Those in the San Antonio area who have any type of criminal history likely know how difficult it can be to obtain employment. Many employers in Texas have checkboxes on their job applications that ask applicants to declare whether or not they have ever been convicted of a crime. Unfortunately, once this box is checked, many employers are going to throw the application in the garbage immediately.
Of course, many people who have made mistakes in the past have been rehabilitated. Many people with criminal records are perfectly qualified to work for Texas employers, but they never have a chance to sit down for an interview because employers judge them based on that insignificant checkbox. Some states have outlawed these criminal record checkboxes, calling it a discriminatory practice, but Texas is not one of them.

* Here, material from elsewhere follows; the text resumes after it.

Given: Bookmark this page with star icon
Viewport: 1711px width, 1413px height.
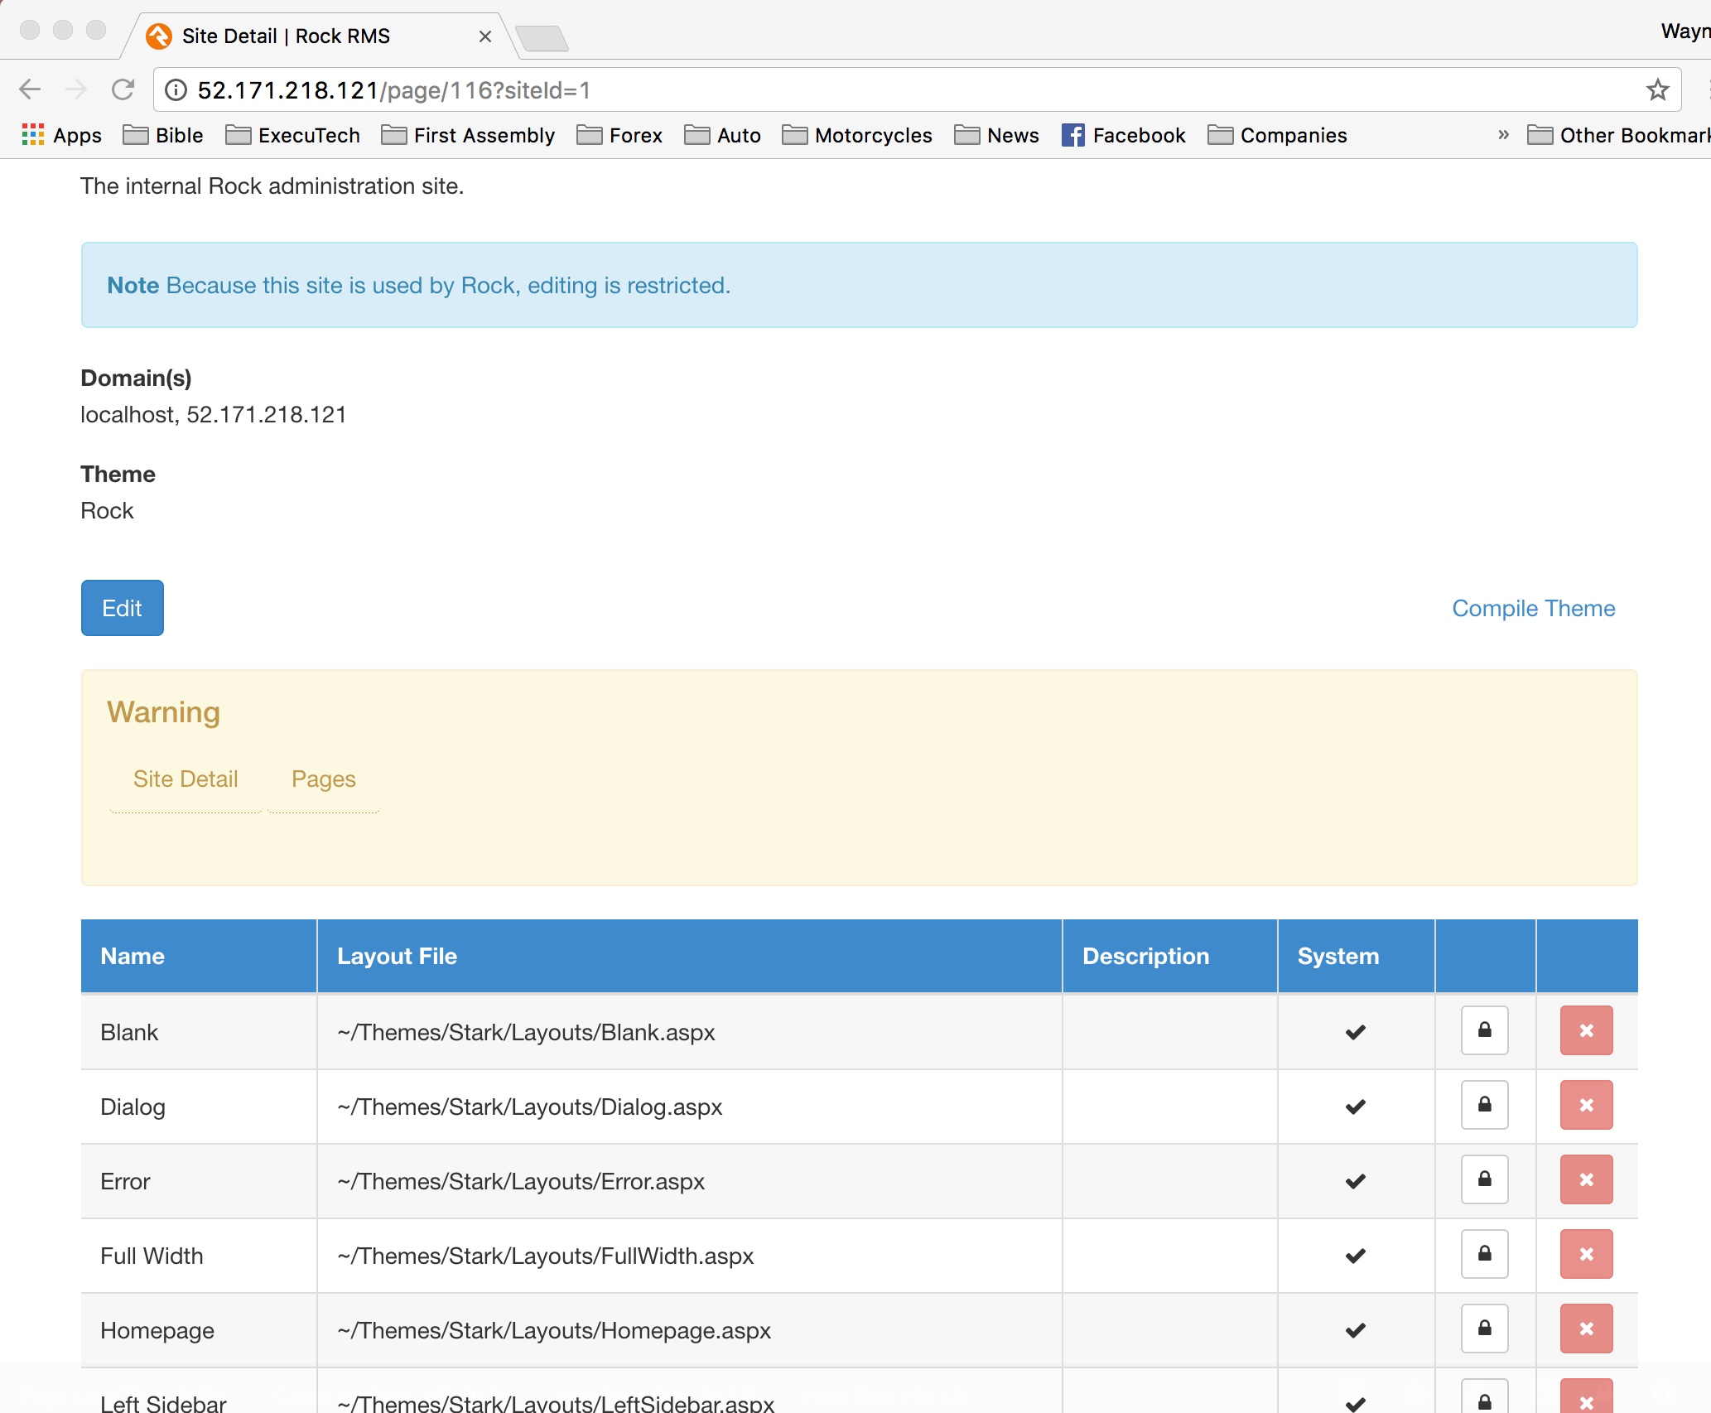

New Jersey is the latest state where lawmakers are attempting to banish the checkbox. One of the state senators who proposed the ban has argued that previous mistakes should not create impenetrable barriers to employment.
The state's Opportunity to Compete Act would allow employers to inquire into the criminal histories of job applicants only after a conditional job offer is extended. This forces employers to meet the candidates, evaluate their qualifications and form opinions before being swayed by an unsavory criminal history. It also gives prospective employees a chance to explain any criminal records.
Criminal records would only be available if the crime occurred within a certain timeframe. Very serious crimes such as murder would not be time-barred.
Several states, as well as 40 individual counties and cities across the country, already have such bans in place. Do you think such a ban is necessary in Texas, too?